These days, artificial intelligence (AI) is such a buzzword that it is hard to promote an AI solution without sounding like you are selling snake oil. A lot of people have read or heard about AI, and very likely formed their own opinions about what AI is and what AI can and will do based on media coverage. But when it comes to the financial services domain, there are no self-driving cars or killer robots! Therefore, it may be less obvious how banks and fintech companies can take advantage of AI technology.
Predictive Analytics…and Beyond
I want to start by saying that banks, at least sophisticated ones, have been taking advantage of “predictive analytics” for many years. Predictive analytics are sort of like weather forecasting. The business goal of predictive analytics is to predict the future performance of financial products offered at an individual customer level based on historical data. In other words, banks have been using data analytics (statistics tools) to improve their efficiency, control their risk, and promote their products for years.
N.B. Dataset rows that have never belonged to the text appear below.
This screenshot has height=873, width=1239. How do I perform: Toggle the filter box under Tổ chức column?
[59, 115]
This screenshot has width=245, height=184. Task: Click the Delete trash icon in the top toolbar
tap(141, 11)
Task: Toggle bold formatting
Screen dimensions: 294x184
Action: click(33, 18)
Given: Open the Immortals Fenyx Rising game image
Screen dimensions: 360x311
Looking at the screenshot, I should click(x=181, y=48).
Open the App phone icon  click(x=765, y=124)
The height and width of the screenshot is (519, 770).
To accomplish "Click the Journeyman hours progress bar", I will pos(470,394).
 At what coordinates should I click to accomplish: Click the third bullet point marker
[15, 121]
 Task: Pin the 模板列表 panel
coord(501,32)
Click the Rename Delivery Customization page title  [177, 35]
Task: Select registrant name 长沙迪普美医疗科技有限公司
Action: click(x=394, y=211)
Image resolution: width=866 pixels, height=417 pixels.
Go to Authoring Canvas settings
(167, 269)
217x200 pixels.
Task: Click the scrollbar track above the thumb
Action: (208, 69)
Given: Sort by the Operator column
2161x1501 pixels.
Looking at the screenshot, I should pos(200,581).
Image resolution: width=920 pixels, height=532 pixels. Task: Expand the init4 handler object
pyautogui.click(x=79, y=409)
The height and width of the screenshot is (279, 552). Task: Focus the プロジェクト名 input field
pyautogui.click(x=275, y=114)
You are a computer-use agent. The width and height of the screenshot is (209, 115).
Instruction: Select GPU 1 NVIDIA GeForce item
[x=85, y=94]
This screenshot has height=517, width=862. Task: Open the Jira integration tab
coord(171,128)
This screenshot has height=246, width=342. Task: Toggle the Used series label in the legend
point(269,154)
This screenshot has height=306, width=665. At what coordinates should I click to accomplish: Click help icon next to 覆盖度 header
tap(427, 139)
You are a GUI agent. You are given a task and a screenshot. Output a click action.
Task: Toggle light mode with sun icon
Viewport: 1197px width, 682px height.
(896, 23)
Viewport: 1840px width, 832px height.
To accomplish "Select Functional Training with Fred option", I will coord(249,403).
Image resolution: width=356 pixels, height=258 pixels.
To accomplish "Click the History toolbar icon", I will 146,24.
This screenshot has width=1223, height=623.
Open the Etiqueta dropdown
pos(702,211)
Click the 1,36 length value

In the era of AI, these fundamental goals have not changed: now we just have better tools—like AI—to perform the predictive analysis more efficiently and effectively. There are also other use cases of AI in the financial services domain that have nothing to do with predictive analytics. For example, banks can use computers to understand text documents such as contracts and dialogue records to improve their compliance status. However, in this blog post, I will only focus on AI used for predictive analytics in the financial services industry.
Breaking Down Machine Learning
Now what exactly are the AI tools we are talking about? Well, to explain that clearly, I will use another buzzword that is almost as hot as AI itself: machine learning (ML). AI is a broad concept—in fact, you can call anything that mimics some significant part of human intelligence “AI.” As its name suggests, AI is a wide-ranging discipline with an intention to mimic or recreate human intelligence. On the other hand, machine learning is a specific group of methods (one of the methods is deep learning, another buzzword) used to mimic or recreate human intelligence. Roughly, you can draw a picture like this:
This new era of AI features a lot of machine learning tools that previously were not widely used for predictive analytics in the financial services domain. Of course, a lot of these tools are not really “new” tools: they simply were not usable 10 years ago. At the time, the lack of strong hardware like today’s GPUs meant that we did not have enough computational power. There was also not enough data to train the machine learning models. For example, convolutional neural networks (CNN) were invented in the 1980s, but they have begun to shine only recently due to significant progress in data gathering and computational power. In financial services, computational advances mean that machine learning tools such as deep learning (neural networks), XGBoost, and LightGBM now show significant promise in predictive analytics.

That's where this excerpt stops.